Surviving winter is often about preparing for the unexpected. That's why all drivers should carry an emergency kit in their car. You can assemble yours for less than $100, and without giving up too much -- if any -- space in your trunk.
Here are the must-haves...
- A torch light can prove very useful on many occasions. Just make sure that the batteries haven't run empty because of the cold.
- Fill a small bottle with engine oil, and another with coolant. Make sure to use the same type of fluid (mineral or synthetic) that's currently found in your vehicle. It won't cost you a lot, but the payoff could be big. If you feel like your engine is overheating, checking the coolant level and adding some more is an easy thing to do. As for the engine oil, check the level every three gas fill-ups; if it's too low, that small bottle will come in handy!
- Jumper cables are great to boost a battery, especially on the coldest days.
- Should you wind up stuck in snow, mud or even a ditch, you'll be glad to have a tow rope. The only thing missing will be a kind spirit with a dependable truck to pull you out of there!
- Finally, an all-purpose socket wrench will tighten just about anything that comes loose.
- A tire pressure gauge is a must. Walk around your car and assess your tires before stepping inside. If one or several tires look under-inflated, check the pressure.
- It's common for tires to lose a few PSIs of pressure during the winter months. A small air compressor will help you add some. If there's a crack or leak, a compressor will allow you to inflate your tires enough to get to the nearest repair shop.
- In case of emergency, your only resort here are tie-wraps and good ol' duct tape. If a body panel is damaged to the point of touching the ground or a tire, tie-wraps will help you secure the loose section until you find a repair shop. These items take little space in your winter survival kit, and they can prevent a world of nightmares!
Other important tools
- Warm blanket
- All-purpose gloves
Ideally, a telescopic or folding shovel and a pair of traction aids should also find their way into your arsenal. However, they will cost you an extra $65 or so, bringing the final tally to about $160.
Road flares that maximize visibility and safety when you're stranded on the side of the road are a good idea for an emergency kit. A first aid kit can be extremely useful as well, especially after a crash.

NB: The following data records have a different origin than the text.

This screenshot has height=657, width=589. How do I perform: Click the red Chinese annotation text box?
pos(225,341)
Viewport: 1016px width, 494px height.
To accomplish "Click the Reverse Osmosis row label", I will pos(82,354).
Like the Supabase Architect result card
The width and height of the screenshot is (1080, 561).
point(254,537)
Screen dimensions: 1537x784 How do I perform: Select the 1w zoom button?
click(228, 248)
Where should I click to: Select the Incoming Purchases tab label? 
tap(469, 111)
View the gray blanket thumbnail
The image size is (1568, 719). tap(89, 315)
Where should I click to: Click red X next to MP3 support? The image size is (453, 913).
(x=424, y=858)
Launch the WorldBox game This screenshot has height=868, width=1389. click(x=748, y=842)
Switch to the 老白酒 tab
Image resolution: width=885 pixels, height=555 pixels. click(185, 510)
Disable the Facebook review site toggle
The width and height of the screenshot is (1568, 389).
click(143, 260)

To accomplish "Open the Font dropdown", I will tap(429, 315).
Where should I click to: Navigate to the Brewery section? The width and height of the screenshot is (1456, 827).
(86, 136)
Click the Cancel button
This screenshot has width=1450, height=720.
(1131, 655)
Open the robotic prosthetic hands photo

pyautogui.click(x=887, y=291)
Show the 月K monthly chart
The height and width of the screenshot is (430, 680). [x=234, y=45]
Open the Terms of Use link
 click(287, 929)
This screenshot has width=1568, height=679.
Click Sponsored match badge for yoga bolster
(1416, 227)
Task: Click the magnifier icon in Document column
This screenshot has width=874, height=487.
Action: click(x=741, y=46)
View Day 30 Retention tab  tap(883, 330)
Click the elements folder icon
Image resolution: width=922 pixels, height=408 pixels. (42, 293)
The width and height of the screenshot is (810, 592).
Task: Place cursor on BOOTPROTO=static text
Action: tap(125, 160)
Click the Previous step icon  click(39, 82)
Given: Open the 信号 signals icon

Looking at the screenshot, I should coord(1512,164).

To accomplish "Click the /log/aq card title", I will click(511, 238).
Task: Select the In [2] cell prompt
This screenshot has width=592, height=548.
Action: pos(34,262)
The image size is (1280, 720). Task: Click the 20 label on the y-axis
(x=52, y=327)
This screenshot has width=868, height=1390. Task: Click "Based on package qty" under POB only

Storing your emergency kit
Whether your own a brand new vehicle or an old jalopy, you'd be wise to keep all of these accessories in a dedicated storage tray or a 30L-40L hard bag. For added convenience, keep that tray or bag under the rear cargo floor, if possible.
Ready-made emergency kits
Want to save time and energy? Consider a ready-made emergency kit at your local hardware store. Some of these kits are quite comprehensive, but more often than not, they still lack certain items. Run down the list, and add what you believe is missing in order to be fully prepared should the unexpected happen.
An emergency kit in your trunk can go a long way toward ensuring safe, confident driving this winter. Also, remember to perform regular maintenance on your vehicle following the manufacturer's recommendations.
Grab a snack and a bottle of water, and you're all set to go.